In fondo siamo tutti Oni: cavernicolo rimasto congelato per cinquantamila anni e scongelato davanti a un supermercato. La nostra biologia non è cambiata in cinquecento secoli, potrebbe quindi aiutarci sapere di essere “solo dei cavernicoli in un mondo che è cambiato più in fretta di quanto la nostra mente e il nostro corpo si aspettassero”. Così la pensa Matt Haig nel suo Vita su un pianeta nervoso, un manuale spiccio di sopravvivenza a noi stessi.
Della serie conoscere per evitare o, almeno, tentare di arginare le nevrosi quotidiane che rendono le nostre vite sempre più ansiose. Usando un paragone, il prolifico 43enne scrittore inglese si serve della scrittura e delle sue riflessioni semplicemente “per far indietreggiare l’ansia come un criminale sotto i riflettori della polizia”. Le 408 pagine di questo moderno saggio non fanno paura. È ironico e profondo nel descrivere e raccontare attacchi di panico, ossessioni da controllo costante di social e mail: Matt Haig ha 260mila followers e contemporaneamente parla di “folla di noi stessi”.
Dopo il successo di Le ragioni per continuare a vivere, il giornalista inventa persino una tabella degli psicogrammi (pg), unità di misura per il peso psicologico avvertito da ognuno di noi: dover tenere un discorso equivale ad esempio a 1328pg, solo 50pg il nostro senso di colpa per non essere andati in palestra.

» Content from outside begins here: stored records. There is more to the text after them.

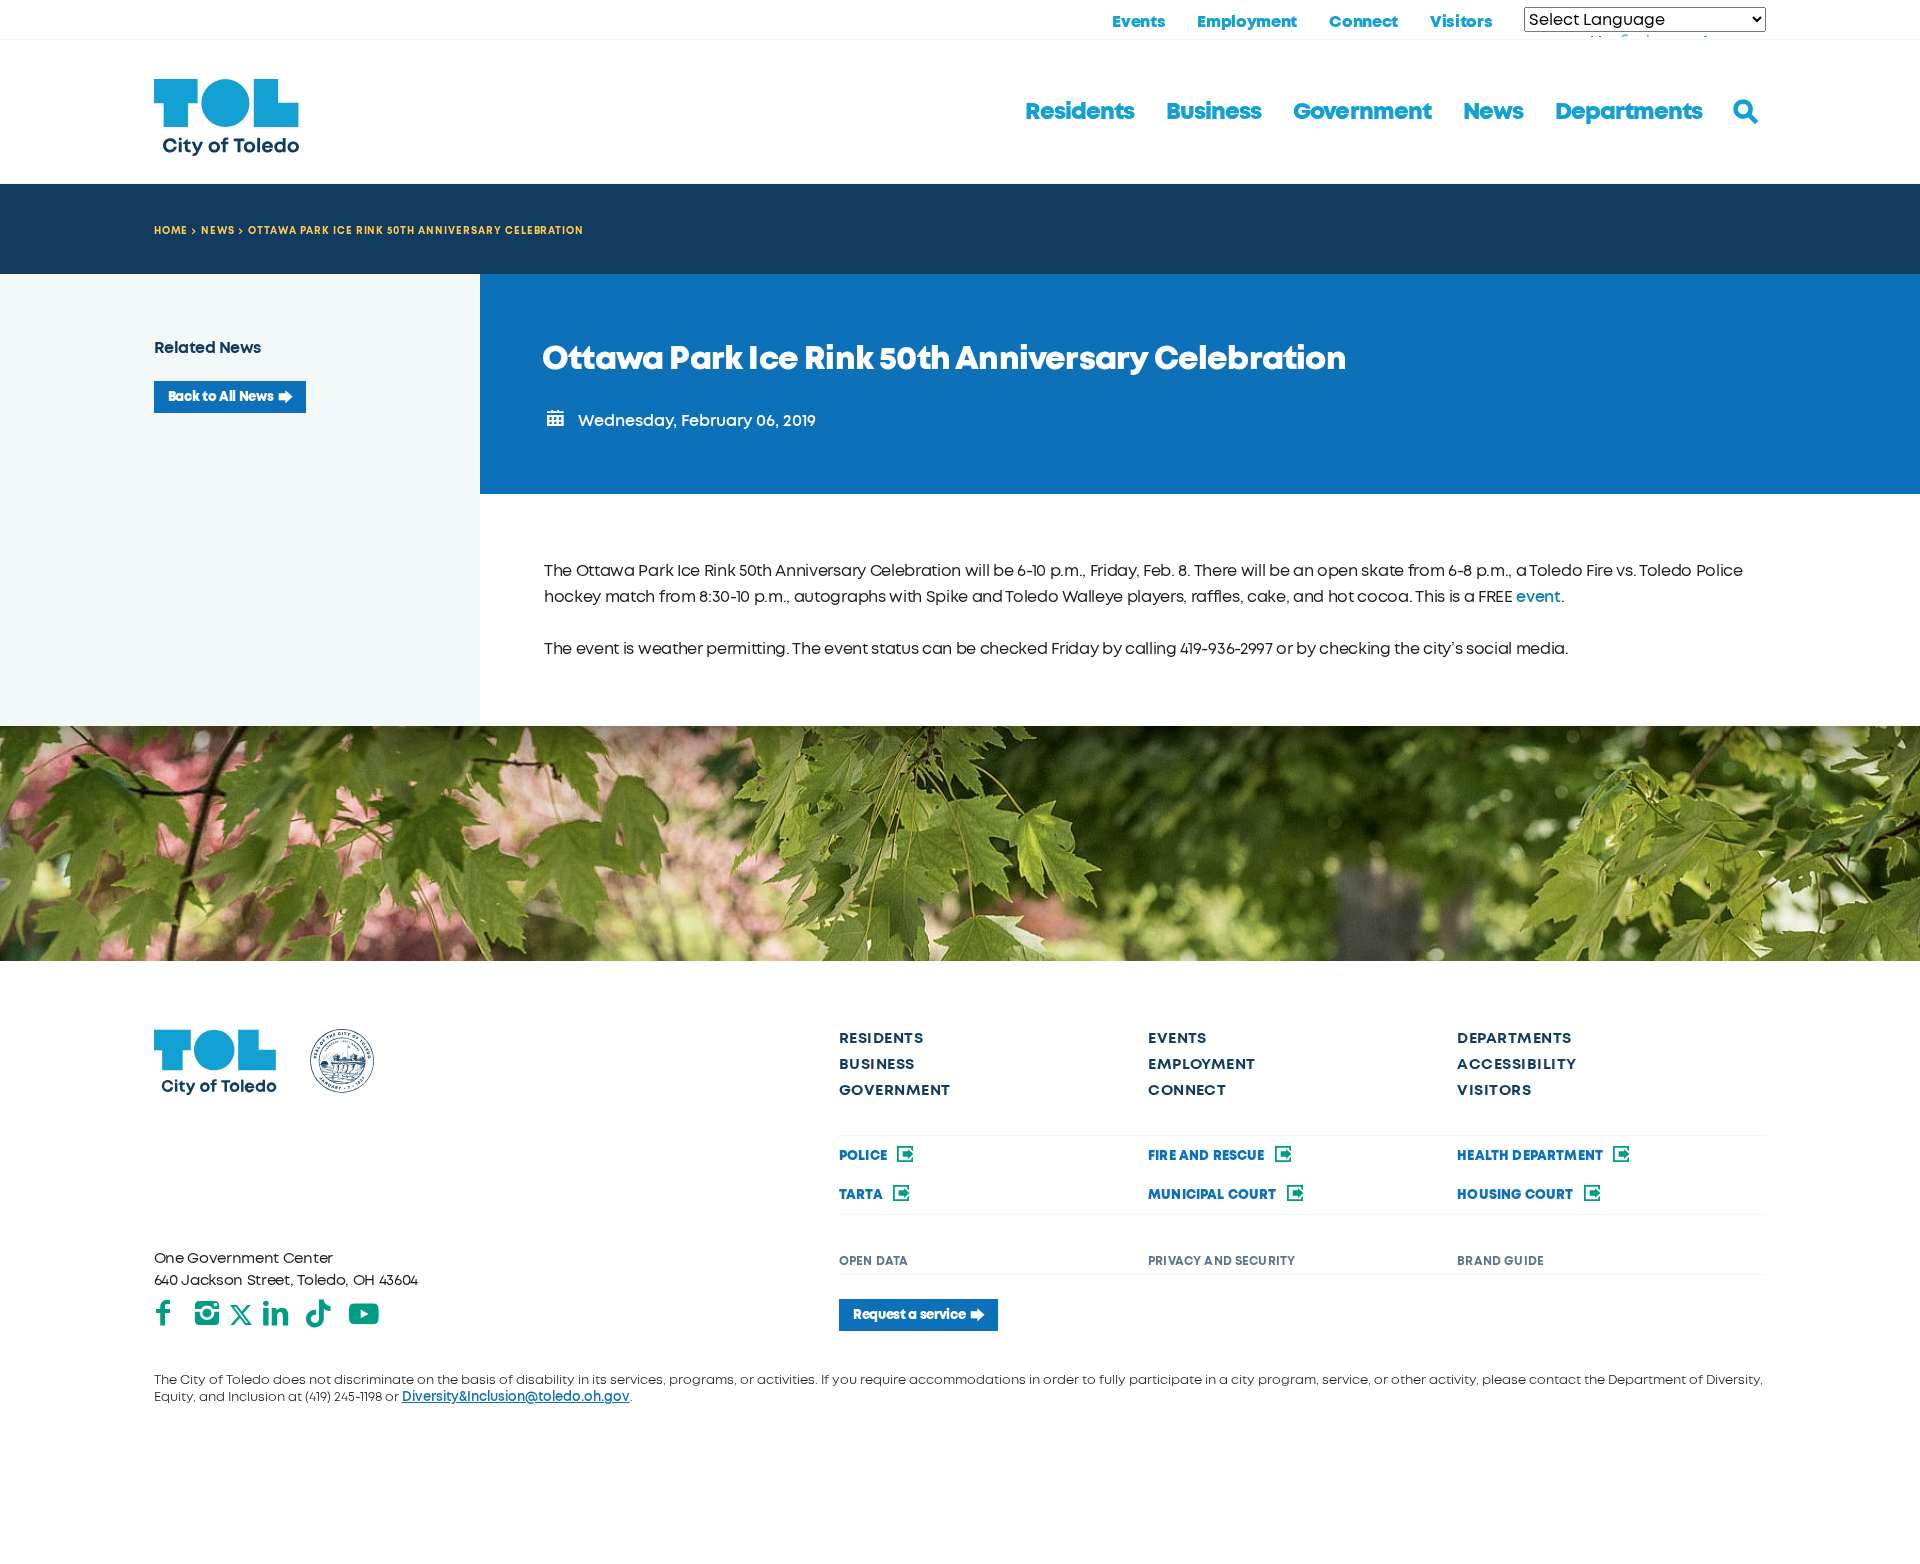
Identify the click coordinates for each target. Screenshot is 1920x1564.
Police (864, 1156)
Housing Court (1516, 1195)
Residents (1079, 111)
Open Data (873, 1261)
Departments (1628, 111)
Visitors (1461, 22)
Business (1213, 111)
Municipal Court (1214, 1195)
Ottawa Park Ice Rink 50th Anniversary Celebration (416, 230)
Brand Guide (1500, 1261)
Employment (1247, 22)
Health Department (1531, 1156)
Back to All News (221, 397)
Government (1361, 111)
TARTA (862, 1195)
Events (1138, 22)
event (1538, 596)
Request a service (909, 1315)
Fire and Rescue (1208, 1156)
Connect (1363, 22)
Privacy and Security (1221, 1261)
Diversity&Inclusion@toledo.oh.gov (516, 1396)
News (1493, 111)
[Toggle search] (1746, 112)
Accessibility (1516, 1064)
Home (171, 230)
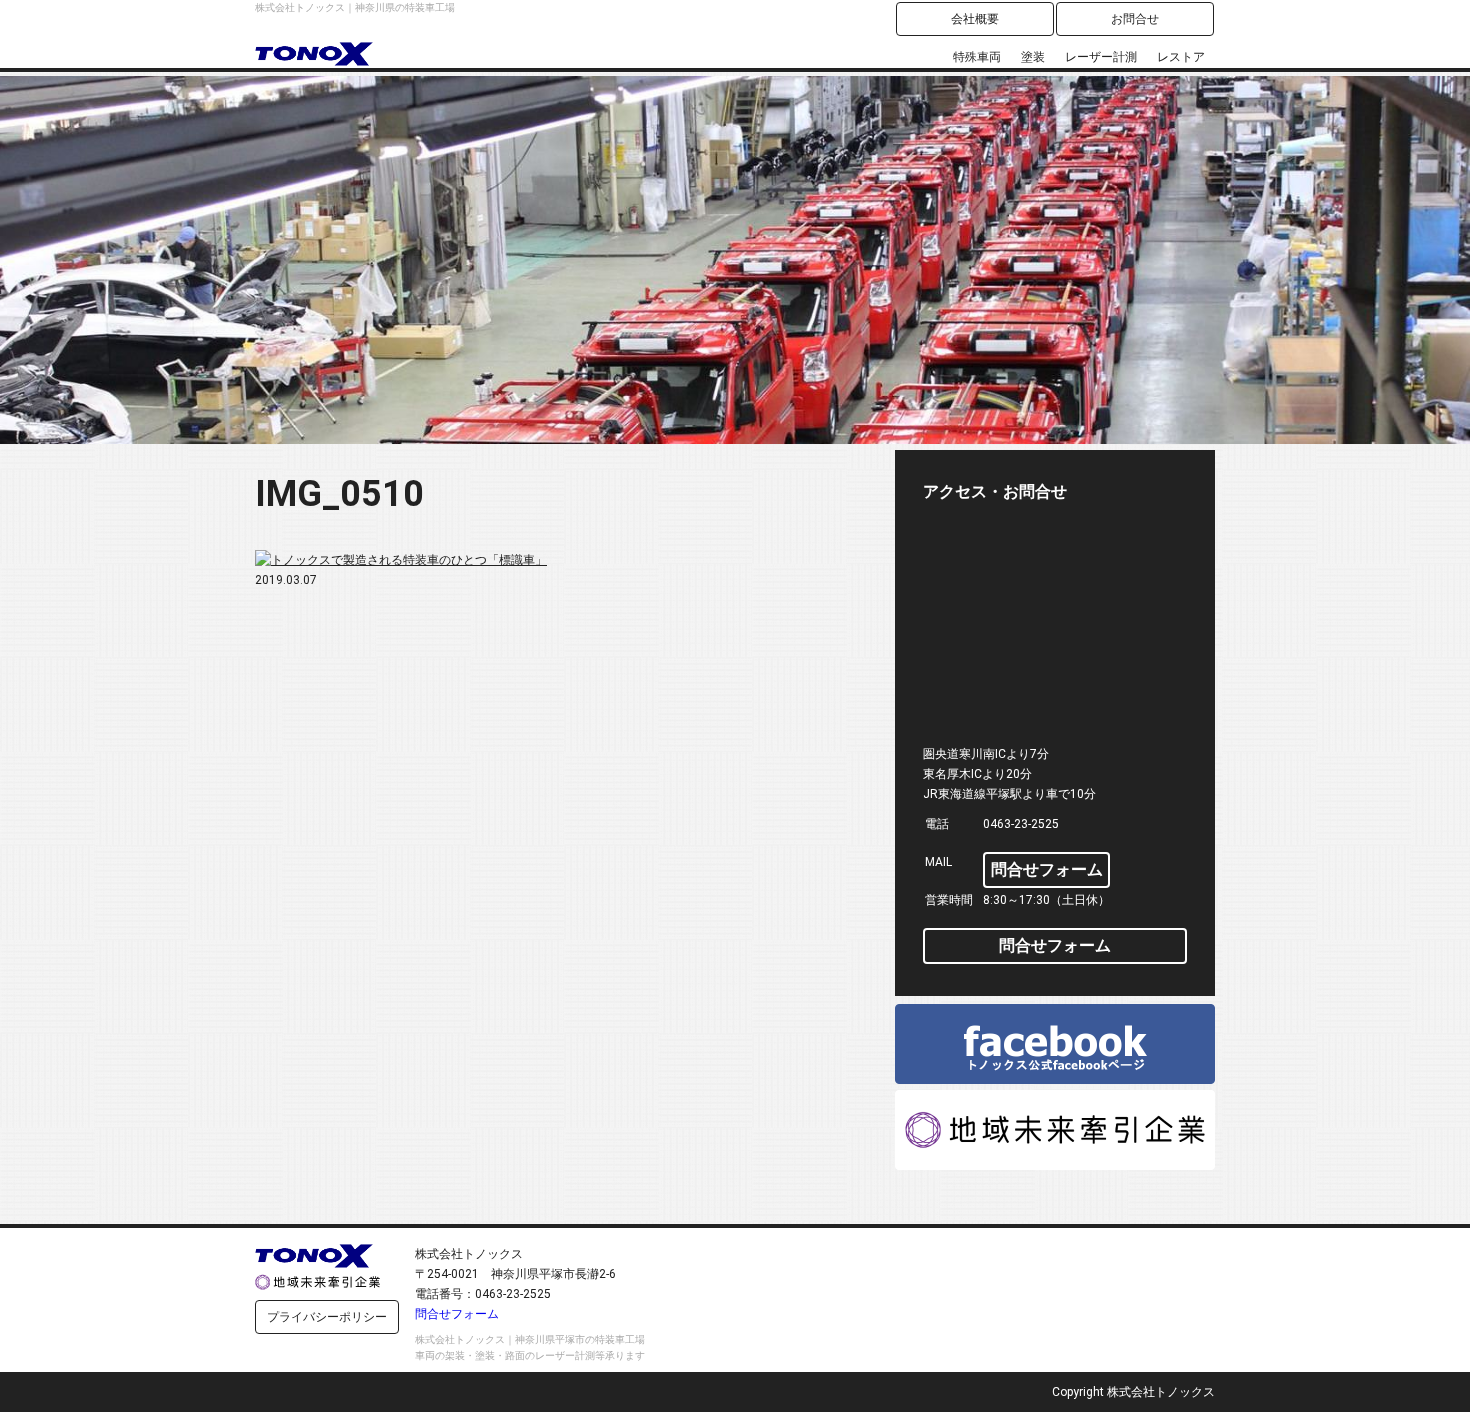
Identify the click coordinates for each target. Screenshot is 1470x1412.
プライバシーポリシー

Tutto ha un peso psicologico come la telefonata della banca 182pg così come accorgerci di aver postato un tweet con un errore di ortografia: ben 82 pag. Come sopravvivere? Qualche consiglio dal decalogo dei comandamenti che lo stesso autore confessa di seguire molto raramente: non rimandare un pasto o il sonno per rimanere su Internet, resistere agli algoritmi disattivando le notifiche pop-up, non cadere nel gioco dei rating: “Non giudicatevi sulla loro base perché per piacere a tutti dovreste essere la persona più insignificante sulla faccia della terra”. Un esempio pratico? William Shakespeare è probabilmente il più grande scrittore di tutti i tempi ma per Goodreads il suo punteggio medio è un misero 3,7. “Non perdere se stessi”. Come un mantra. Ricordando soprattutto che “la felicità non fa bene all’economia”; siamo continuamente spinti a essere insoddisfatti di noi stessi: corpi troppi grassi, troppo magri o troppo flaccidi.
COMPLETEZZA, consapevolezza, “meno è meglio” sono alcune delle parole chiave della riflessione su se stesso fatta da Haig che nei suoi capitoli (a volte composti di poche righe) in fondo accompagna – senza nessuna pretesa – i lettori lungo una via poco tortuosa: non possiamo usare tutte le applicazioni, non possiamo essere al corrente di tutte le notizie, non possiamo piacere a tutti, possiamo comprare di più, guadagnare di più, twittare di più, ma quanta felicità avremo ottenuto in più?
L’autore racconta di aver pensato al suicidio a 24 anni, di aver vissuto gli anni a seguire in terapia per ansia e panico. A 43 anni ammette come “la malattia abbia molto da insegnare alla salute”, prova solo a mettere in ordine ciò che sente rispetto al mondo intorno. Un disperato tentativo di rimanere lucido, umano e felice sul pianeta nervoso.